--- RECORDED INFORMATION ---
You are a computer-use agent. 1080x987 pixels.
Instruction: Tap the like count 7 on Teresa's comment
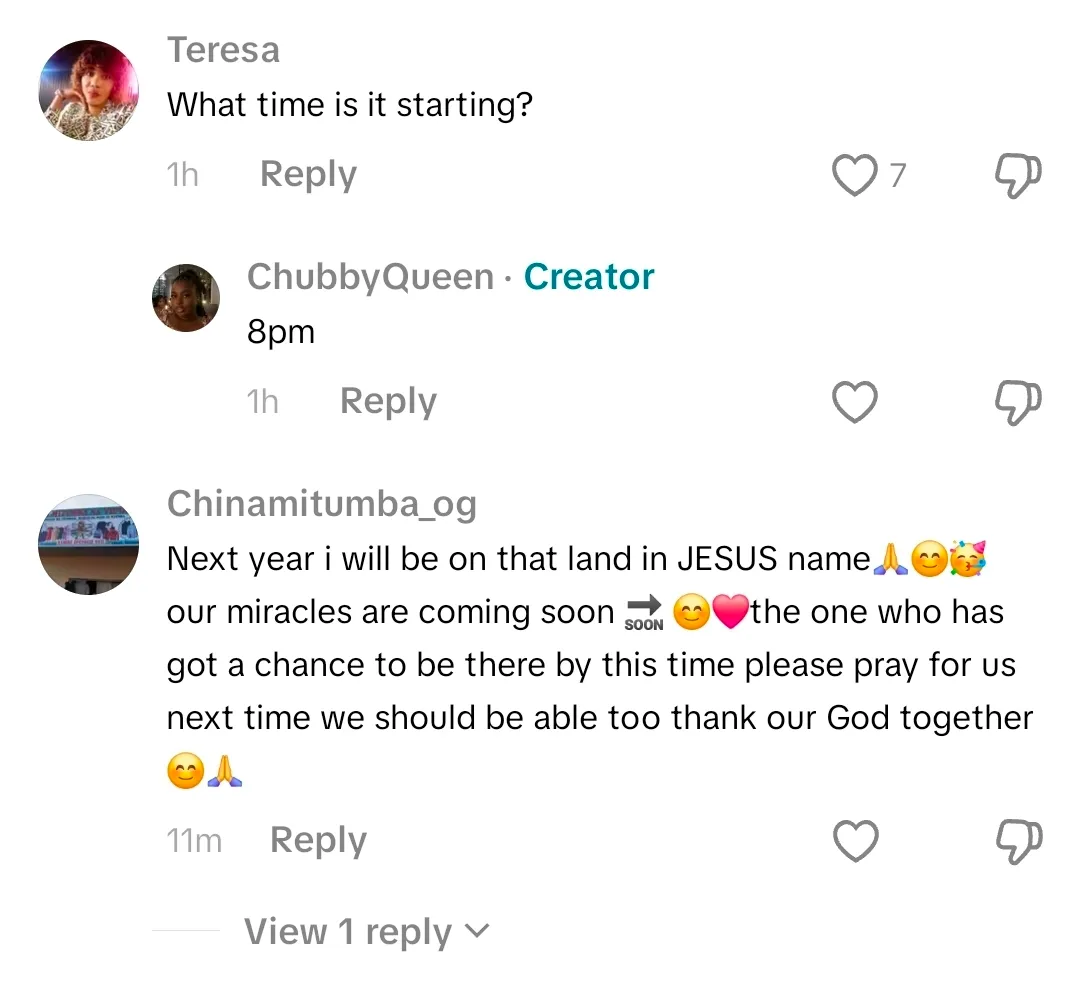(897, 176)
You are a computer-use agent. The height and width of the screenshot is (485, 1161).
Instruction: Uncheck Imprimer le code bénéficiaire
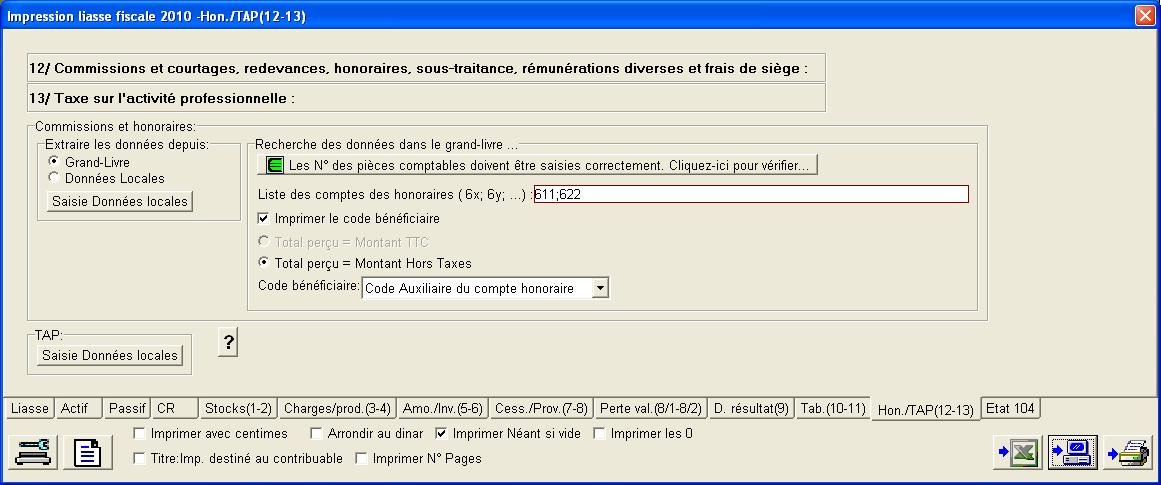tap(264, 218)
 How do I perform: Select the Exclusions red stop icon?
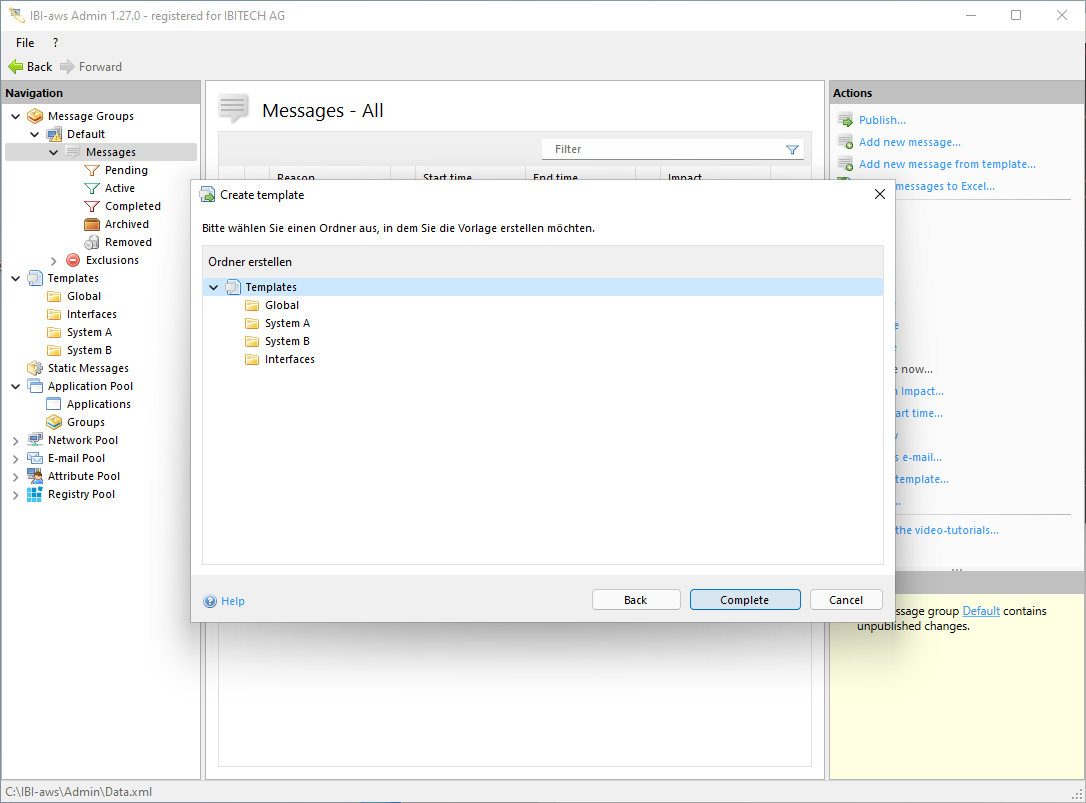(73, 260)
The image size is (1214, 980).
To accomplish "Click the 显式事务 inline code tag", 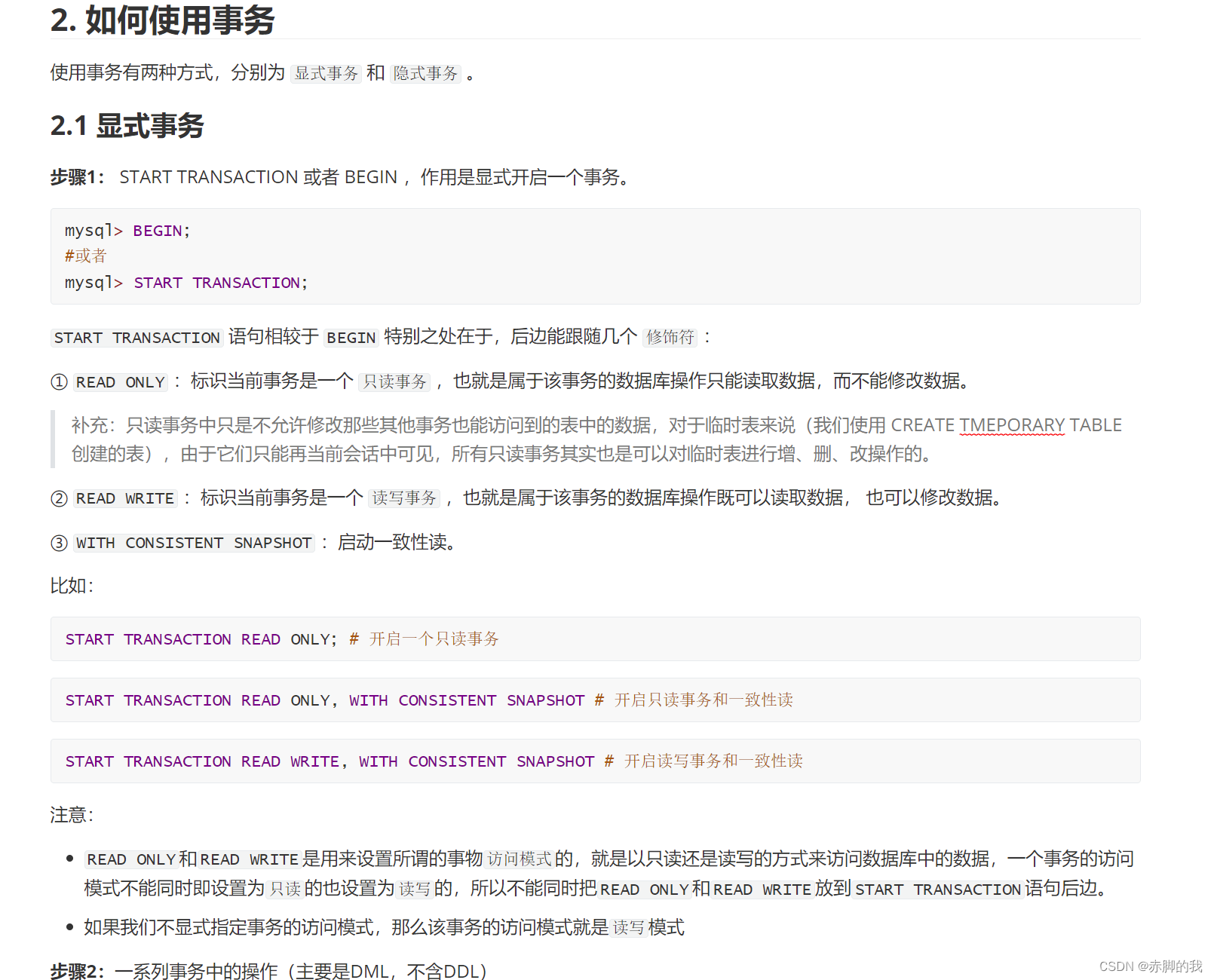I will [x=325, y=73].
---
[GIVEN TASK]
Pick out every line of the items above that contains the string "Instruction" and copy each one.

[ANSWER TO THIS TASK]
Instruction: Tap the like count 7 on Teresa's comment
Instruction: Uncheck Imprimer le code bénéficiaire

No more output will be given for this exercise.